Algorithm draws descriptions: an avocado armchair as the future of AI


With GPT-3, OpenAI has shown that a single deep learning model can be trained in such a way that it can complete or even create texts in a realistic way – simply by giving the system a gigantic mass of text as start data. It then became clear that the same approach also works when texts are replaced by pixels: an AI could be trained to complete half-finished images. GPT-3 mimics how humans use speech; Image GPT-3 predicts what we will see.

OpenAI has now brought these two ideas together and created two new models called GIVE HER and CLIP each combining language and images in a way that helps AI better understand what words mean and what they refer to. “We live in a visual world,” says Ilya Sutskever, Chief Scientist at OpenAI. “In the long run, you will have models that understand both text and images. AI will be able to understand language better because technology will realize what words and sentences mean.”

For all the charm that GPT-3 exudes, what comes out of the system can still sound quite unrealistic, as if it doesn’t know what it’s actually talking about. No wonder: it doesn’t either. Now, by combining text with images, researchers at OpenAI and elsewhere are trying to give language models a better understanding of the everyday concepts people use to make sense of things.

DALL · E and CLIP approach the problem from different directions. At first glance, CLIP (short for “Contrastive Language-Image-Pre-training”) is just another image recognition system.

However, there is more to it here: The system has learned not to recognize images based on appropriately named (tagged) examples from a data set curated by humans (as most existing models do), but based on images and their subtitles from the Internet. It learns from a description of what can be seen in a picture and not from a single term like “cat” or “banana”.

CLIP is trained to predict the correct description for a random selection of 32,768 images. To achieve this, CLIP learns a wide variety of objects with the associated terms and words that describe them. It can then identify objects whose images are not part of the training set.

(Image: OpenAI)

Most image recognition systems are trained to identify certain types of objects – such as faces from surveillance videos or buildings in satellite images. Like GPT-3, CLIP can now generalize across tasks, without any additional training.

In addition, it is less likely than other state-of-the-art image recognition models that the system will be misled by conflicting images. Images that were only slightly changed would typically have confused algorithms, even if a human might not have noticed a difference.

DALL · E (probably a play on words from the film title “WALL · E” and Dali), however, does not recognize any pictures, it paints them. The model is a reduced version of GPT-3 and was also trained with text-image pairs obtained from the Internet. With a short description in natural language – such as “picture of a water pig sitting in the field at sunrise” or “cross-sectional view of a walnut” – DALL · E generates a lot of photos that should correspond to this: dozens of water pigs in all sizes and shapes an orange or yellow background – and rows of walnuts (though not all of them in cross-section).

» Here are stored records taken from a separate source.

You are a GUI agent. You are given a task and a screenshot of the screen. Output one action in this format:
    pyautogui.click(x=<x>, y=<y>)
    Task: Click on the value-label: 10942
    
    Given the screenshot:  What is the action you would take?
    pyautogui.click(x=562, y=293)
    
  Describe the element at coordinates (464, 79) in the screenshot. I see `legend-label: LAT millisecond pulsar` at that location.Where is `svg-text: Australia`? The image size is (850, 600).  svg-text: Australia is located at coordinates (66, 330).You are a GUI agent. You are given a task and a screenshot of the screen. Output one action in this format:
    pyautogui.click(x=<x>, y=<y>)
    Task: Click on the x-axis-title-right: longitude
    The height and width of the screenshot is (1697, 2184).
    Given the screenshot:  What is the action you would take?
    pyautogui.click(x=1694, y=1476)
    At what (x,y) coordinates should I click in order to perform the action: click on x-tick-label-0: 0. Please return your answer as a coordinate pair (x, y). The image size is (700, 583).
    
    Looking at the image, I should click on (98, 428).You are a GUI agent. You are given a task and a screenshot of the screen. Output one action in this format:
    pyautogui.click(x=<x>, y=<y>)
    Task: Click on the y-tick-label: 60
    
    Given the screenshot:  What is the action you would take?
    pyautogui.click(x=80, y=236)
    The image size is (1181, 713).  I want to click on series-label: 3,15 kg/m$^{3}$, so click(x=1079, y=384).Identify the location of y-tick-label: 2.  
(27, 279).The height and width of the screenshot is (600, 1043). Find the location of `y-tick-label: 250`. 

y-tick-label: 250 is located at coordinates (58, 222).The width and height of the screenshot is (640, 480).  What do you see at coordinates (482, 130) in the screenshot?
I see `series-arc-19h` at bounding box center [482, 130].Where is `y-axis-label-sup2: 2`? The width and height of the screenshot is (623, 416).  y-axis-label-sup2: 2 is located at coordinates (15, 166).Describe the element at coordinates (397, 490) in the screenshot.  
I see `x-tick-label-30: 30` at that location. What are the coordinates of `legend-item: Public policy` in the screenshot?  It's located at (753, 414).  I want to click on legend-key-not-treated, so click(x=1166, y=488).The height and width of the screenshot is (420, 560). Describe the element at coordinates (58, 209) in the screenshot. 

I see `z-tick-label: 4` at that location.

More from Technology Review

More from Technology Review

The results are fascinating, but still a lucky bag. The description “Fogged glass window with the image of a blue strawberry” produces many accurate results, but also some with blue windows and red strawberries. Others do not contain anything that reminds of a window or a strawberry. In the results recently published by OpenAI, however, the raisins were not manually picked, but they were hierarchized by CLIP.

The model selected 32 DALL · E images for each of the descriptions it believed matched the title. “Text-to-image is a challenge to research that has been around for a long time,” says Mark Riedl, who works on natural language processing (NLP) computational creativity at the Georgia Institute of Technology in Atlanta. “But this is a pretty impressive set of examples.”